Countries across Latin America are competing to attract foreign investors with Venezuela standing out, among many, as a major recipient of Chinese investment
The last decade has seen Latin America the subject of intense investment interest, particularly from China, which over the past year has been the number three investor in terms of the value and number of M&A transactions across the region, says Fernando Peláez-Pier, Managing Partner of Caracas-based Hoet Pelaez Castillo & Duque.
“The rapid development of the region, with high growth rates and the continuing expansion of infrastructure projects as well as a wealth of natural resources and raw materials has attracted investment from public and private Chinese companies, the volume of which is now exceeded only by investment by Mexico and Brazil and is well ahead of that by the US and Spain.”
According to information obtained from the Chinese Ministry of Commerce, Chinese international investment in 2010 totalled US$67.8 trillion. Latin America ranked second in terms of investment destinations representing over 13 percent of the total amount, with the main recipients being Brazil, Venezuela and Colombia.
“In my opinion the levels of China’s investment in the region will only increase to make it the number one investor across Latin America. The only potential reason for this not to happen would be if China were to suffer a domestic economic crisis, which is of course not beyond possibility.”
China’s investment in the region is driven by several factors, says Peláez-Pier. At the forefront has clearly been a desire to secure supplies of natural resources and raw materials, oil minerals and food products. More recently however the interest has developed towards control of the companies producing these products either wholly or by majority.
Venezuela has been a long time recipient of Chinese investment especially in the energy sector, he notes. As a result of the implementation of international co-operation treaties through the China Development Bank, around $48bn has been invested in the country in energy, mining, telecommunications, housing and infrastructure projects as well as in manufacturing.
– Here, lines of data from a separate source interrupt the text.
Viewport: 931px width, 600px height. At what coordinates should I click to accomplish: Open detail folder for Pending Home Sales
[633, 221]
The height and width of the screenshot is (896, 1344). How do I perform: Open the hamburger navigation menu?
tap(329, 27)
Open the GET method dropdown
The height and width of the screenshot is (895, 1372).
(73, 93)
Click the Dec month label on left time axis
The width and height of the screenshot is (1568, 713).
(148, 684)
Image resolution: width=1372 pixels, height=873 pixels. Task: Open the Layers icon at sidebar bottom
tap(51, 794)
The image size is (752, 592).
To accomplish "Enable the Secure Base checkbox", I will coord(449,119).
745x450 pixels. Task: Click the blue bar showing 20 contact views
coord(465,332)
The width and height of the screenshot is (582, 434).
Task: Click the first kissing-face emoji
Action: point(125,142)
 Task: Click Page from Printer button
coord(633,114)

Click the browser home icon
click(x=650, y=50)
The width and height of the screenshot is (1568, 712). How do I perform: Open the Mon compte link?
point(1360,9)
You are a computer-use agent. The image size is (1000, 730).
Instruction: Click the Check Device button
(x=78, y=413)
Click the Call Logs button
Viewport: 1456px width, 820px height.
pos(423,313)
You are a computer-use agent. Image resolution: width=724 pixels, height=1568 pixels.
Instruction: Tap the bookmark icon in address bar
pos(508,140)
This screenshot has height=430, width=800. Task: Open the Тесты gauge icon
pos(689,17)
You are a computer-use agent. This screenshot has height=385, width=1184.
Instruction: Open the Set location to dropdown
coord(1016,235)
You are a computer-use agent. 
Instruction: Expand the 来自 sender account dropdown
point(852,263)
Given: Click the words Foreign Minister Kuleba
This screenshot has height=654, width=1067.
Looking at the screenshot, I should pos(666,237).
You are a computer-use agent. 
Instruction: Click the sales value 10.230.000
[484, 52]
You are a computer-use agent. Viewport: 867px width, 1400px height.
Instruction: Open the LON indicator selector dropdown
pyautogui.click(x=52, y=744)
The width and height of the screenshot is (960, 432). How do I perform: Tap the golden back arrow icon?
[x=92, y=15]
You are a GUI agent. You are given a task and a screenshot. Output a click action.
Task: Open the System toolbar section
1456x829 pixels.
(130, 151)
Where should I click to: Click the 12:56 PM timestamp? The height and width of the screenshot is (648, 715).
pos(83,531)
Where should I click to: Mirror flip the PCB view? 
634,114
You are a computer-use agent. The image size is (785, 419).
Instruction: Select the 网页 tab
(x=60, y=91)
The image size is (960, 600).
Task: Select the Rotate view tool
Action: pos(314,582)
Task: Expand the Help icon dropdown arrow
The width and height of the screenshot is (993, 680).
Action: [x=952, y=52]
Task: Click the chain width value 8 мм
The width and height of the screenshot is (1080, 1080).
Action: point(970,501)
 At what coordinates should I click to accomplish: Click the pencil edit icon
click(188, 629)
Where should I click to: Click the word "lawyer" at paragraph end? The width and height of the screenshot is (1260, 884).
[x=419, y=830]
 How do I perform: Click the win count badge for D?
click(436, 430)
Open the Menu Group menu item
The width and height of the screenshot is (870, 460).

“As with any foreign investment many of these have been through joint ventures with the Venezuelan Government which will invariably hold a majority stake, such as those through the state-owned oil company Petróleos de Venezuela. In the infrastructure sector, it is more usual for the contracts to be executed by a Chinese company via a local Venezuelan branch.”
Such structures are often in contrast to Chinese investments made elsewhere across Latin America, which are usually made in the form of direct investments undertaken through public or private companies, says Peláez-Pier. “In Venezuela, investment projects are nowadays primarily facilitated through bilateral treaties and with the funding derived predominantly from the China Development Bank.”
In order to attract international investment, countries across the region are however looking to expand bilateral treaties to protect foreign investors and avoid double taxation, he says. But inevitably also important is economic and political stability to ensure continuity in economic and fiscal programmes, as well as regulatory, tax and labour laws, regardless of the incumbent Government.
“As has been demonstrated by the clear economic success of Chile in recent decades, economic and legislative stability are essential to attract high levels of foreign investment, and these are increasingly the factors that determine the validity of opportunities available in different countries.”
The strategic decisions of companies looking to differing opportunities in Latin America are inevitably driven by such criteria, with countries such as Brazil, Colombia, Peru, Mexico and Panama also standing out as beneficiaries. Peru and Panama particularly have seen rising levels of investment over the past years, says Peláez-Pier, although elections across the region have had a varying impact on confidence.
“Venezuela may be seeing strong demand in the energy and petrochemicals sectors, and which continue to account for a significant volume of Chinese investment, but so far everything points to Brazil and Colombia as those countries most consistently fostering the comfort levels required of international investors as a whole.”